The first webinar of the “Reviving Central Planning – A Global South Perspective” series, hosted by the International Development Economics Associates Limited (IDEAs), has been uploaded to their YouTube channel. It is titled “Why revisit national planning?” and feautured C. P. Chandrasekhar and Prabhat Patnaik as panelists and was moderated by Farwa Sial. You can watch the video below:
The webinar series will feature 6 more sessions, a list of which is below:
- Why revisit national planning? (Schedule: 22 June, 10:30 UTC)
- National planning: The Soviet Union model
- Transition economies: Did Eastern European specificities matter?
- East Asian transition economies: Cambodia, Laos, and Vietnam
- The transition in China: A new planning model?
- The history and question of planning in Africa
- The history and question of planning in West Asia
You can register for them here. The dates for the upcoming sessions haven’t been announced yet, but as soon as they are we will post them in our events section.

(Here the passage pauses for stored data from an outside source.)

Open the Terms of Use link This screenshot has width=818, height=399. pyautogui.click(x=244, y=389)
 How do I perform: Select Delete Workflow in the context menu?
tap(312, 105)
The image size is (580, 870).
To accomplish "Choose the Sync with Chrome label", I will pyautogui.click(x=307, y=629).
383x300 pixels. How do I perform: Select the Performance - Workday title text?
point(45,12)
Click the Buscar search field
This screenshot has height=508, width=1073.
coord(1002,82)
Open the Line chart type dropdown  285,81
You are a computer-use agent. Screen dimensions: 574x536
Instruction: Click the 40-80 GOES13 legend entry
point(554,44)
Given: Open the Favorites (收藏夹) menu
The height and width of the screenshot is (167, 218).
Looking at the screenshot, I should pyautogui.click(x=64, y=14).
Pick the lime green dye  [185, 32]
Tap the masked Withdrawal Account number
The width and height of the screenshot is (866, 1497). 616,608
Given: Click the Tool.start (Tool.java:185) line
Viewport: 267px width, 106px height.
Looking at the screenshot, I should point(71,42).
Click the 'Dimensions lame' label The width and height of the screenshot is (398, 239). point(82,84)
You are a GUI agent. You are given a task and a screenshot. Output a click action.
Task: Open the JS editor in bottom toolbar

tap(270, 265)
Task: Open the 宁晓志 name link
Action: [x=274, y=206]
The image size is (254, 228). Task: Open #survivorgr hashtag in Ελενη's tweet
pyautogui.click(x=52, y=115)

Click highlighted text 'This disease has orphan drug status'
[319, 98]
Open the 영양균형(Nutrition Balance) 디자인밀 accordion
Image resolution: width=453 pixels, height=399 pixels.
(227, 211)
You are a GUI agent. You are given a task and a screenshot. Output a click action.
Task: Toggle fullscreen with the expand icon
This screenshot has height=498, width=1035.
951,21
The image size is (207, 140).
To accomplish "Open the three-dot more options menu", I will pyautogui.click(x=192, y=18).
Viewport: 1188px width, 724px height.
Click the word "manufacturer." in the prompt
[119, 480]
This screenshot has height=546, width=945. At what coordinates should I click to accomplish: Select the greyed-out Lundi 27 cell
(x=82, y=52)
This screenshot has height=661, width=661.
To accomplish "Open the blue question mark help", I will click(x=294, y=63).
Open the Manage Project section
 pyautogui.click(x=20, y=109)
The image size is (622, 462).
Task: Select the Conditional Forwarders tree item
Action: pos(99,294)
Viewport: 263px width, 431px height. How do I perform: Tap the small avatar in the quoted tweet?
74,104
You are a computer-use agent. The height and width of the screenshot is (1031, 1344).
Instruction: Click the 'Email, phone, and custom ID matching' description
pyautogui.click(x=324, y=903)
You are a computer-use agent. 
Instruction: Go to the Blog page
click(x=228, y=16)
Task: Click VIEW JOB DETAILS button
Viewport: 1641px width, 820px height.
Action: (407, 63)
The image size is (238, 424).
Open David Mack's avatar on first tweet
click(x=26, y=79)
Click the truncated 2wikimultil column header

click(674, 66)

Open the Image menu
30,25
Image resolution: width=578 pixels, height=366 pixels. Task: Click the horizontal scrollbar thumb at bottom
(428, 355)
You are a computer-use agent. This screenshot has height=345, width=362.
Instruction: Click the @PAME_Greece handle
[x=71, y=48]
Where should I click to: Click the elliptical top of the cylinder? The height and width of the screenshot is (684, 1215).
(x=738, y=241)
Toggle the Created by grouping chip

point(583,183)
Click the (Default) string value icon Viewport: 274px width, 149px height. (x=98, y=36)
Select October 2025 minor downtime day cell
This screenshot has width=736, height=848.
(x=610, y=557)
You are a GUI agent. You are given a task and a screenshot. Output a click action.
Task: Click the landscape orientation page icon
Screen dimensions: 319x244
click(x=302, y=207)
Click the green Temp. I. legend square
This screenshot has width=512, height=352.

Here is the description of the webinar series:
“The collapse of the Soviet Union was one of the seismic shifts of the 20th century. It created a crisis for state-led development models. The most direct impacts were on the 15 former Soviet republics and the Eastern Bloc countries of the Warsaw Pact. But many developing countries, particularly in Africa and Asia, which had adopted elements of central planning and state-led development, often influenced by Soviet ideology or simply seeing it as a tool for rapid industrialisation, also encountered a setback. In what followed, countries actively sought integration with the developed market economies by adopting policies recommended by Western economic institutions, like the International Monetary Fund, the World Bank, and later the World Trade Organisation. In doing so, they adopted market-oriented principles and ultimately abandoned central planning in different ways. Some embarked on a wholesale and difficult transition towards market economies (often called ‘shock therapy’), while others transformed their specific models of socialism into varied models of ‘market socialism’.
However, integration with the world capitalist market came with a heavy cost for the majority of countries as the impact of neoliberalism and its current decline prove. This webinar series aims to explore the basics of central planning as they existed around the world and understand the relevance of planned development today. The discussions will focus on the diverse cases of Russia, Eastern Europe, and East Asia to provide a historical analysis of their respective planning models, an assessment of the strengths and limitations of their implementation of these models, as well as an introduction to the rich analysis that emerged from the economic debates and ideas of economists on the idea of and the actual experience with planning.”